The movie is a coming-of-age drama, set on the Fourth of July, about a precocious 11-year-old Cooper Callaghan, who lives in what he calls “the best neighborhood in the entire world.” The plot involves Cooper and his posse of friends helping an elderly, retired attorney, Jack Wilson (whose last name can’t help but evoke the irascible Mr. Wilson in the “Dennis the Menace” comic strip) find his wedding ring before Wilson’s wife returns home from a trip to Phoenix.
That mission sets the kids off on a journey through Castle Hills, with stops at several of its amenities—its pool, the golf club, trails, and gardens—to retrace Wilson’s steps of the previous few days. (The movie includes some creative animation to highlight the community’s commercial and retail components.) Along the way, the self-centered Cooper learns about the value of teamwork and community, and even how to get along with his annoying older sister Penny.

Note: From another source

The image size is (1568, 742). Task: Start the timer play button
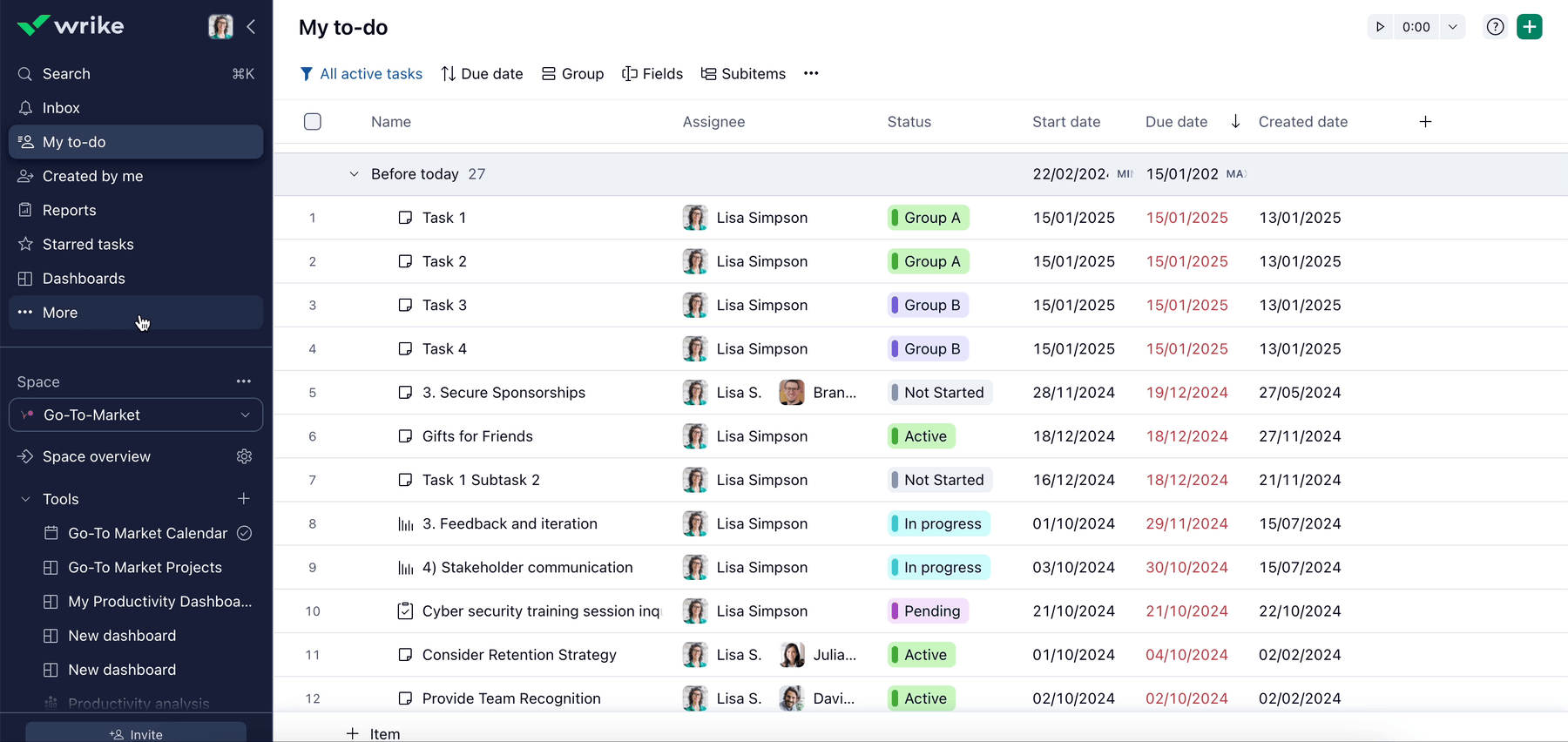pyautogui.click(x=1380, y=27)
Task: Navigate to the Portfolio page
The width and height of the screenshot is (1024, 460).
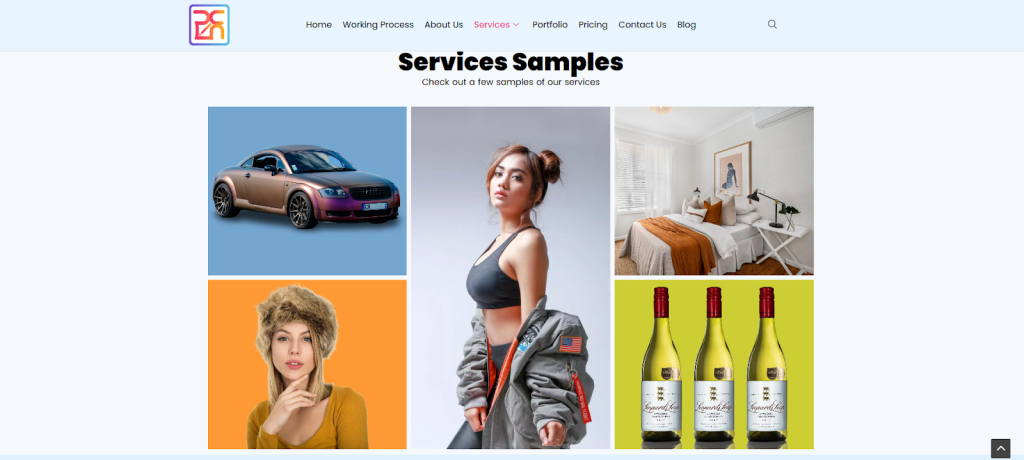Action: [x=550, y=25]
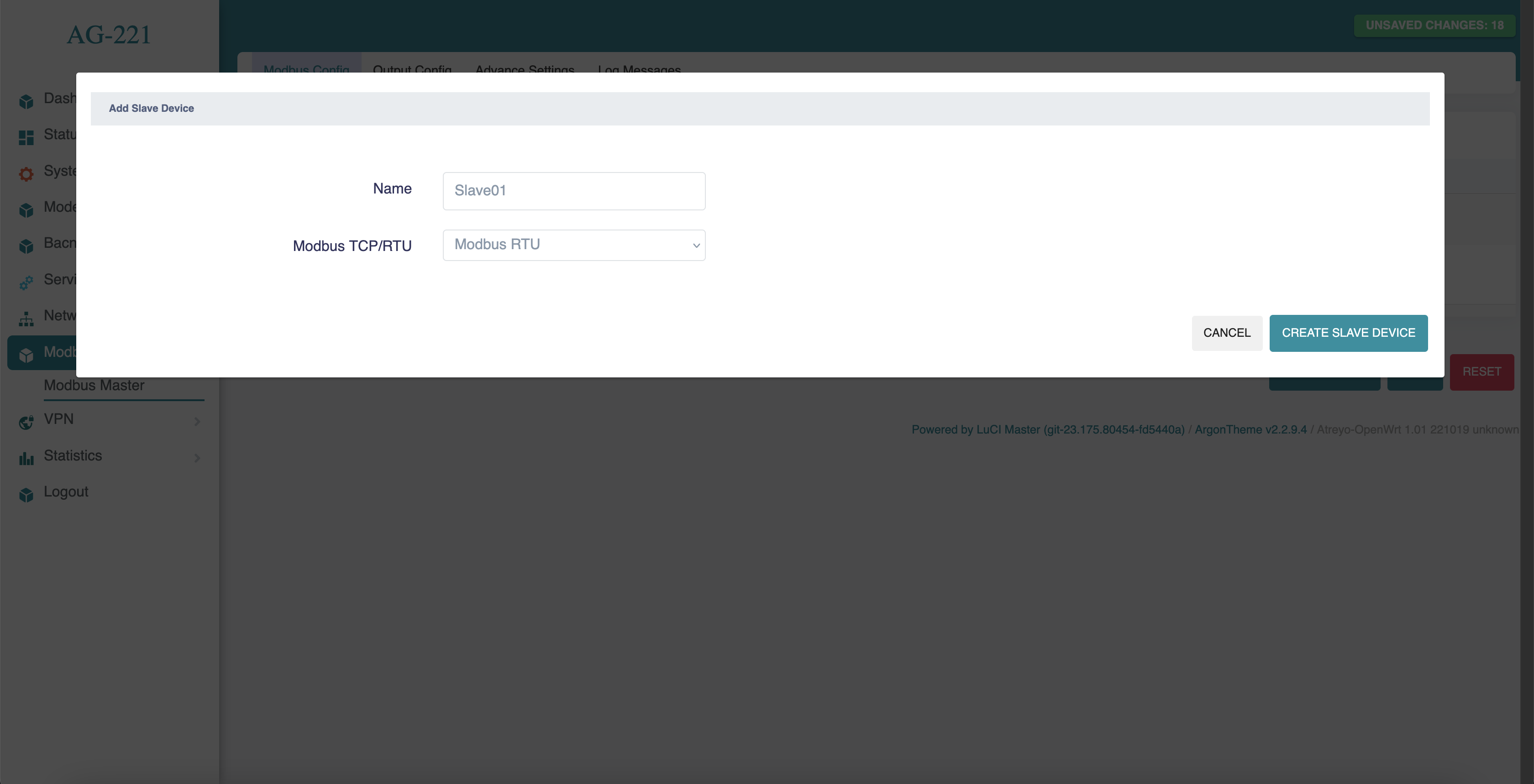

The ring is found, of course, with fireworks going off in the background. “Everybody got what they wanted or needed,” says Cooper. “Everybody got happy.”
These life lessons, though, are secondary to the movie’s real purpose: to show off Castle Hills, which when completed will have 3,324 homes whose selling prices start in the $200s and go up to more than $3 million in the community’s gated Enchanted Hill, which is prominently featured at a key juncture of the film.
John Caulfield is senior editor for Builder magazine.